Politics is about: power, how a society organizes itself, how communities interact with each other, and generally who gets what and why.
Economics is about: incentives, transactions, cause and effect, and the machinery/workings of an economy.
There is undoubtedly overlap between the two, but I wouldn't say that either is a subset of the other, and I think it would stretch the bounds of what a site about politics means to say that questions on economics, even narrowed to just macroeconomics, are wholly and always within scope.
Economics provides an extremely powerful toolkit for analyzing how things work, but it is not all powerful. Economists I think fall into a trap of assuming that since they can come up with a model for a situation, they understand the situation. xkcd has a great comic about this problem with respect to physicists.
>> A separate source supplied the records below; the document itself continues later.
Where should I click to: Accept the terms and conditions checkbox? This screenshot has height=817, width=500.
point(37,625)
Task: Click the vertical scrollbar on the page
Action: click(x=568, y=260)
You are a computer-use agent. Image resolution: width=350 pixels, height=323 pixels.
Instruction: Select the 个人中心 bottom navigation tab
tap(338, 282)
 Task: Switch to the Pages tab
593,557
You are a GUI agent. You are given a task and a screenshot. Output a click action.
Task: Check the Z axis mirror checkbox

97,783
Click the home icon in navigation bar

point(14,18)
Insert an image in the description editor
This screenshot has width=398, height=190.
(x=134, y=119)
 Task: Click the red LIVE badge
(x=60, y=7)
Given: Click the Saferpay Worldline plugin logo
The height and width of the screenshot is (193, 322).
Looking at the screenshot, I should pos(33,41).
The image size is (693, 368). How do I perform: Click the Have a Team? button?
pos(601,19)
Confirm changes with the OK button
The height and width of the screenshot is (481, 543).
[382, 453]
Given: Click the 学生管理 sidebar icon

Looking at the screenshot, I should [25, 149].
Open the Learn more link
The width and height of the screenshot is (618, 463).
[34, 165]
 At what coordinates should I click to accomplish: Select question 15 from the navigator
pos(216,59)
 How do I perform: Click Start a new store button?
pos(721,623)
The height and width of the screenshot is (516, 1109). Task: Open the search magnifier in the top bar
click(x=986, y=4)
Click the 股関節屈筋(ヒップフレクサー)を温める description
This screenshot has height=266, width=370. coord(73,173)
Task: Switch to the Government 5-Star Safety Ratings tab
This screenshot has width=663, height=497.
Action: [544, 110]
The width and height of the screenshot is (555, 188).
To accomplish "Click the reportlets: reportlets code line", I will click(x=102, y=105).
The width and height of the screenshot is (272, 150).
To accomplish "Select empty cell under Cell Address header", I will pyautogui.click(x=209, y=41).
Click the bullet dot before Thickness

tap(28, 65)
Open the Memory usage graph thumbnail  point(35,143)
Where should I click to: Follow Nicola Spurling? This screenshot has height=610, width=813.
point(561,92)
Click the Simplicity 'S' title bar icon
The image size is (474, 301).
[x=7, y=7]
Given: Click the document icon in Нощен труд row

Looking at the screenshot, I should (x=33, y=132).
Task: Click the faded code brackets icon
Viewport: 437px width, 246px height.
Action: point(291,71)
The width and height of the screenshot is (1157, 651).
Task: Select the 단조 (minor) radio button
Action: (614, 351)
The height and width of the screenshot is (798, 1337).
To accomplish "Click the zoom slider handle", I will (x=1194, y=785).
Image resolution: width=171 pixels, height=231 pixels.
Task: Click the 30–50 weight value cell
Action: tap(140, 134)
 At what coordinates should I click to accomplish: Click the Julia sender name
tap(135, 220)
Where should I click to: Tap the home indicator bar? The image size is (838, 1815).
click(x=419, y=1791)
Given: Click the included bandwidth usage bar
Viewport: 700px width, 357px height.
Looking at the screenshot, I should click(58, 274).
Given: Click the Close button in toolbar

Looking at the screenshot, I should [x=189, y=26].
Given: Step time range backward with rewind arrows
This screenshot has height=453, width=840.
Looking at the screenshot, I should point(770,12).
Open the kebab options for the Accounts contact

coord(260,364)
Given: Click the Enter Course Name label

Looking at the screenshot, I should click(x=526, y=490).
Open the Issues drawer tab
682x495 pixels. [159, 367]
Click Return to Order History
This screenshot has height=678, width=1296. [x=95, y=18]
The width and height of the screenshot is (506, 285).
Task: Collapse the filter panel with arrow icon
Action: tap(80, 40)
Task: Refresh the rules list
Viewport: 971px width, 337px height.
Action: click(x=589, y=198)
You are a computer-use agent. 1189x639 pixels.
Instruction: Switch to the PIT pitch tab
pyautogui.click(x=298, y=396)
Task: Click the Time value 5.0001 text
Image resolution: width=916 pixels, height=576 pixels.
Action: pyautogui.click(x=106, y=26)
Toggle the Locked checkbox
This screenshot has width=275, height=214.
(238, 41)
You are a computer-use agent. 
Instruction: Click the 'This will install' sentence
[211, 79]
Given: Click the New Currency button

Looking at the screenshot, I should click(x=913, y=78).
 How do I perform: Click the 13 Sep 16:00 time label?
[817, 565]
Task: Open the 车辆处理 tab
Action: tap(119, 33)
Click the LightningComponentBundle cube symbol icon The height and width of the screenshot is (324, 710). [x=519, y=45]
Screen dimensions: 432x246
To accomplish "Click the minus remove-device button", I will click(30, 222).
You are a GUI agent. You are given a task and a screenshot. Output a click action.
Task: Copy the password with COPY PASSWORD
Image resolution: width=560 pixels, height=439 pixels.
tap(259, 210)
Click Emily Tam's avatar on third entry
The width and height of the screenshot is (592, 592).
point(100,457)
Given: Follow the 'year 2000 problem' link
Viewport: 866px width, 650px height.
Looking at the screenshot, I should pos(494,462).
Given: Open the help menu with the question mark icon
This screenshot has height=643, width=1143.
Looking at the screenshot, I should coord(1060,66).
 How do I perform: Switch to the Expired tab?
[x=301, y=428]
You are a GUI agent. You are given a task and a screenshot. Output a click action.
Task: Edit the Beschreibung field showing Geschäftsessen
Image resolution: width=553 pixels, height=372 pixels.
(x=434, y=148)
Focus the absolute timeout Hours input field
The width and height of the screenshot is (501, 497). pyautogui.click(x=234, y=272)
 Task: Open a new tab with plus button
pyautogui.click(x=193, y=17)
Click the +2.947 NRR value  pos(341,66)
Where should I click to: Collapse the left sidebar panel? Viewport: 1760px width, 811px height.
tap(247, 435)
I'm not trying to bash economics here. I think Affable Geek is right that macroeconomic policy is almost completely intertwined with politics. I think economics is great for providing a framework for getting close to an objective analysis of a situation, but not always well equipped for providing a normative analysis of that same situation. Normative judgments seem to be much more within the purview of politics.
To more directly answer Chad's question, I think as long as a question has a political hook to it it should be considered in scope. If it is just about the soundness of an economic policy solely from an economics perspective that seems to be less about politics. On History we try to make sure that questions have some attachment to the history of the situation or historical impact etc. I think the same considerations are valid for politics.